**What you are asked to do**
Each line that holds the string "computer" counts once. Say how many such lines the entries have, giving the number only.

**Records for the task**
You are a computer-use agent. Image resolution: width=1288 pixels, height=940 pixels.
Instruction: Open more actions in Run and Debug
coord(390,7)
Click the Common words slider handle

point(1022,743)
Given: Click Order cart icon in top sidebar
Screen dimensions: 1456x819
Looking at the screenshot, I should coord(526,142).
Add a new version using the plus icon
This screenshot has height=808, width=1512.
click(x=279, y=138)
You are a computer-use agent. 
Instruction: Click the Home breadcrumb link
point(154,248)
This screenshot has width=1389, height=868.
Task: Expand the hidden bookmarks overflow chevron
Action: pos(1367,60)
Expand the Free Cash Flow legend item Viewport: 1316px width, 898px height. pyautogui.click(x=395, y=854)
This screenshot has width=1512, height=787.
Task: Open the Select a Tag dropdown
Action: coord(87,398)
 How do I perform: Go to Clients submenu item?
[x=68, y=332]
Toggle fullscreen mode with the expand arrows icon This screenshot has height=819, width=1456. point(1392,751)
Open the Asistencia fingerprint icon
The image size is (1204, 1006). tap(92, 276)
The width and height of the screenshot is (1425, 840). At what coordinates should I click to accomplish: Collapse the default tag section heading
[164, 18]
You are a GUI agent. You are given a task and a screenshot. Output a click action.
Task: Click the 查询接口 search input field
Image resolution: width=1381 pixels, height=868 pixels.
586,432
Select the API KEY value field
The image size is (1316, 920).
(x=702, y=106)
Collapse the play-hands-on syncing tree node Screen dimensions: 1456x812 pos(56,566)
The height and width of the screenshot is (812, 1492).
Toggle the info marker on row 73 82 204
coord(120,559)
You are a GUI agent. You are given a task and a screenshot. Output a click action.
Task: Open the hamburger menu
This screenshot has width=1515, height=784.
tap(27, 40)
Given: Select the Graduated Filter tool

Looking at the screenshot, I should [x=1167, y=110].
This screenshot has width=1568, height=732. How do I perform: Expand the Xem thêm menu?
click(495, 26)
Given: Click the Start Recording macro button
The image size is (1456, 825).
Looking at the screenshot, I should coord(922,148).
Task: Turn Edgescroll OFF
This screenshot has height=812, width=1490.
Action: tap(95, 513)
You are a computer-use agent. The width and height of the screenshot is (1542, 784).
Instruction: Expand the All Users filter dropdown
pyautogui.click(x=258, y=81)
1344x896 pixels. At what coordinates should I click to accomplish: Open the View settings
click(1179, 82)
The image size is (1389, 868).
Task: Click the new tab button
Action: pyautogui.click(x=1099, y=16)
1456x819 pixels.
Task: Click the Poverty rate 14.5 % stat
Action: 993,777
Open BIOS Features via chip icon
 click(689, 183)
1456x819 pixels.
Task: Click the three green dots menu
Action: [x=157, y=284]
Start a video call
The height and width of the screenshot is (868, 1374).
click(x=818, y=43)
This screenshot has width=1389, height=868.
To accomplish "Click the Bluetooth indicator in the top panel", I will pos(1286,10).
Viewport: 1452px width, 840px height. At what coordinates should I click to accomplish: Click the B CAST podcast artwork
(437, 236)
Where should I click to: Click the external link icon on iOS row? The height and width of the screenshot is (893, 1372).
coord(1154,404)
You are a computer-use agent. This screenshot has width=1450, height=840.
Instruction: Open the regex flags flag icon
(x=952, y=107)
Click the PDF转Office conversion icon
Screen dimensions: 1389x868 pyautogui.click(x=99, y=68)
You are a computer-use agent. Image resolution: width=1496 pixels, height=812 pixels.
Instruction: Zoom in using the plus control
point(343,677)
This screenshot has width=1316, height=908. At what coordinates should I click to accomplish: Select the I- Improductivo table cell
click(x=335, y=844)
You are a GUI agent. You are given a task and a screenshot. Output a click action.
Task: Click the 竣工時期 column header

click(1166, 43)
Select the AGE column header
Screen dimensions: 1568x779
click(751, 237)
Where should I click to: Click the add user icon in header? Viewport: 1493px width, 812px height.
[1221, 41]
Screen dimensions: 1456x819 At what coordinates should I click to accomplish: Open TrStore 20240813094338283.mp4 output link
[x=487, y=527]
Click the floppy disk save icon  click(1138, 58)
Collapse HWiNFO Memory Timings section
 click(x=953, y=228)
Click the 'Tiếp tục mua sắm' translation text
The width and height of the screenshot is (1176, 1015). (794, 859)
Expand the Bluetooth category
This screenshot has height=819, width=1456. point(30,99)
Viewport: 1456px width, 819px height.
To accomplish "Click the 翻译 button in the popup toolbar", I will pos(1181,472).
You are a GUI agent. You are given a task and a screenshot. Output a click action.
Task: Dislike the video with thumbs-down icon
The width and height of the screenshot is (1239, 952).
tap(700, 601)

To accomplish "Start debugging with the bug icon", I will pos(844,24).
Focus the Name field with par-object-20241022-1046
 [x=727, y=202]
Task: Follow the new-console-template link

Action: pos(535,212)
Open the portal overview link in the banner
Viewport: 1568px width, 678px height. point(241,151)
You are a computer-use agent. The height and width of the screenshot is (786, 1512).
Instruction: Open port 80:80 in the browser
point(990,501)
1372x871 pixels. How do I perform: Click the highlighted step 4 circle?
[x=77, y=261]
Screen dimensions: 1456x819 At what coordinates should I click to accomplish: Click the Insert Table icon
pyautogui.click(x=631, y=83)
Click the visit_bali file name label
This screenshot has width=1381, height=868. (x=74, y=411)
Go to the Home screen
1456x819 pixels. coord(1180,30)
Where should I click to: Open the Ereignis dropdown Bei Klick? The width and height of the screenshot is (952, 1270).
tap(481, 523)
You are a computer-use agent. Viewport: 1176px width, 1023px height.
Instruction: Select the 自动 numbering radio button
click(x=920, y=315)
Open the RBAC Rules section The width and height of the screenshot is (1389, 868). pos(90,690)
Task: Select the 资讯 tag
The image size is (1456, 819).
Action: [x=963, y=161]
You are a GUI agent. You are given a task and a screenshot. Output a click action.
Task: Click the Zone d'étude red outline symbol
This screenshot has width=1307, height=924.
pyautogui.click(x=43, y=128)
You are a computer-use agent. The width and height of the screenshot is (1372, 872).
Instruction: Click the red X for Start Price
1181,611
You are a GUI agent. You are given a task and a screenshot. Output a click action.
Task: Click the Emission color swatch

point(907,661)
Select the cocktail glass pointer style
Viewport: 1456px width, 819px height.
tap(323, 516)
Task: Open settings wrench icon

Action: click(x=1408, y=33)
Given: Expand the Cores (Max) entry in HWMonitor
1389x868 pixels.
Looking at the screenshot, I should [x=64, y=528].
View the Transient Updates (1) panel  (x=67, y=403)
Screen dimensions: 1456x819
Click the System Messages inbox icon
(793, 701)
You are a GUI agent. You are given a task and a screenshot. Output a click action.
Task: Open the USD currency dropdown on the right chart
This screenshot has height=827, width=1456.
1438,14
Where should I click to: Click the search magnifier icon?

**Finished exercise**
8